Mashape launched yesterday adding a new API player to the growing arena of API management sites and tools. As the Mashape Blog says "everyone and their dog's are building API's these days" and a number of companies have developed API management systems to cater to both public and private APIs.
API Growth (from ProgrammableWeb)
The ProgrammableWeb directory currently lists 6,697 APIs and has been growing exponentially - as shown in the diagram above by Phil Windley in his excellent Cloud OS paper.
The main players in this space are shown in the following table along with a high level indication of their product features.
API management features cover API publication, security, management and monetisation.
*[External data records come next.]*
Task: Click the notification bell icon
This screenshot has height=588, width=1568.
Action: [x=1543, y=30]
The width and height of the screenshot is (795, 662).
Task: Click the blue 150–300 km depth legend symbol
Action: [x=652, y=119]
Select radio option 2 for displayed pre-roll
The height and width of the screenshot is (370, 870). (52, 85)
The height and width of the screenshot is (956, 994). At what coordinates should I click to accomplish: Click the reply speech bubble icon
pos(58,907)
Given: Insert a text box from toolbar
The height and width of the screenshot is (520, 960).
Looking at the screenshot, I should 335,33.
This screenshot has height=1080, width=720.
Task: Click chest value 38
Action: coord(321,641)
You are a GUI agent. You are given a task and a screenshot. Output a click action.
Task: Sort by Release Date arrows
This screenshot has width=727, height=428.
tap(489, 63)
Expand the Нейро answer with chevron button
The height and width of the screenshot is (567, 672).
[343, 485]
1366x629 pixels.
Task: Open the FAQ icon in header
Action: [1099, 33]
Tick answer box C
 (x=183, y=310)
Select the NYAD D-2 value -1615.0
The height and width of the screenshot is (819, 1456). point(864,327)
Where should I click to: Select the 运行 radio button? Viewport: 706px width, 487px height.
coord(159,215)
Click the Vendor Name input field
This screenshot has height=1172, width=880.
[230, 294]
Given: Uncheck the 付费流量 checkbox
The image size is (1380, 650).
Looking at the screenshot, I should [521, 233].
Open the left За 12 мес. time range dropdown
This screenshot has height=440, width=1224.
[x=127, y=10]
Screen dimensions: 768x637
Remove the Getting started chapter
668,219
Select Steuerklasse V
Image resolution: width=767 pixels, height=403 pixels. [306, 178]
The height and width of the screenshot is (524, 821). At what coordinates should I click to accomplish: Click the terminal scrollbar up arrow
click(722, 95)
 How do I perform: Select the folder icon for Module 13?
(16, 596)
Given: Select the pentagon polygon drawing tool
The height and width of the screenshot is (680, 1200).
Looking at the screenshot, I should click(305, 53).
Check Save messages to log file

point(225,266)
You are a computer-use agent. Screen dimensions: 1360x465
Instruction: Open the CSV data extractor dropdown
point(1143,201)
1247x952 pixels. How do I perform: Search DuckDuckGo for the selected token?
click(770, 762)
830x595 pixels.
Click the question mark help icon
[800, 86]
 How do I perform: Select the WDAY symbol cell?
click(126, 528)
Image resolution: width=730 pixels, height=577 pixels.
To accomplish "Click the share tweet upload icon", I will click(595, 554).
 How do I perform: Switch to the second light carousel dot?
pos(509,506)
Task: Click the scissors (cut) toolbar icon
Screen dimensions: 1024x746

Most of them cater for both public and private/enterprise APIs. The features which support these activities include:
- Directory - provides a searchable directory of APIs
- Collaboration - provides collaboration tools of the kind we're all familiar with from social media - likes, follows, comments, recommendations etc.
- Development tools - allowing potential consumers to "try" the API or seek support during development of their endpoint.
- Security - the ability for providers to manage consumer access and perform tasks like key management.
- Monitoring - the ability for providers to monitor the usage, activity, throughput, availability of their API.
- Management - the ability for providers to actively manage traffic on their APIs or to be able to scale according to traffic patterns.
- Analytics - analytic features beyond "on the spot" monitoring.
- Monetisation - the ability for providers to charge for access to their APIs and for consumers to pay for that access. The API magement platform acts as a financial intermediary in this respect.
- Cloud - provides a publicly available service (note that some of these may be hosted but provide access controls to make APIs essentially private).
- On-Premise - has an on-premise capability for enterprises who wish to manage their APIs privately and internally.
Some providers also support additional features such as mediation between REST and "legacy" SOAP APIs.
I'm very interested in the parallel evolution between these two ecosystems which ultimately have the same aim, but have executed in very different ways: the mostly enterprise SOAP web services ecosystem and the mostly public REST services ecosystem. In general, I see a convergence of approach and I think API management is a good example.
Web Service proxies flowered a few years ago but were rapidly snapped up by enterprise software companies for inclusion in their portfolios. Mostly they aimed at security and monitoring infrastructure with centralised policy management. Some enterprises use these, but I'm not sure the penetration has been very high. Web Service registeries for service discovery also had their brief taste of hype, but have died out rapidly - not for lack of need but in my opinion the heavy hand of UDDI was too much to bear and a poor match for the real requirements.
In the public API sphere we also have security, monitoring and management as strong concerns, but even more so is the ability to discover and use APIs in a growing and crowded marketplace. Hence the emphasis on directories and social media-type collaboration. Get developers engaged and enthused abut using your API. Here I think the public API ecosystem has something which could translate very well into the enterprise market which vendors like SOA Software and Apigee are addressing.
So, keep watching this space....APIs will be a significant driver for monetisation of the web and the ability to discover, use, secure, manage and charge for API usage is increasingly important not only outside the firewall, but inside as well.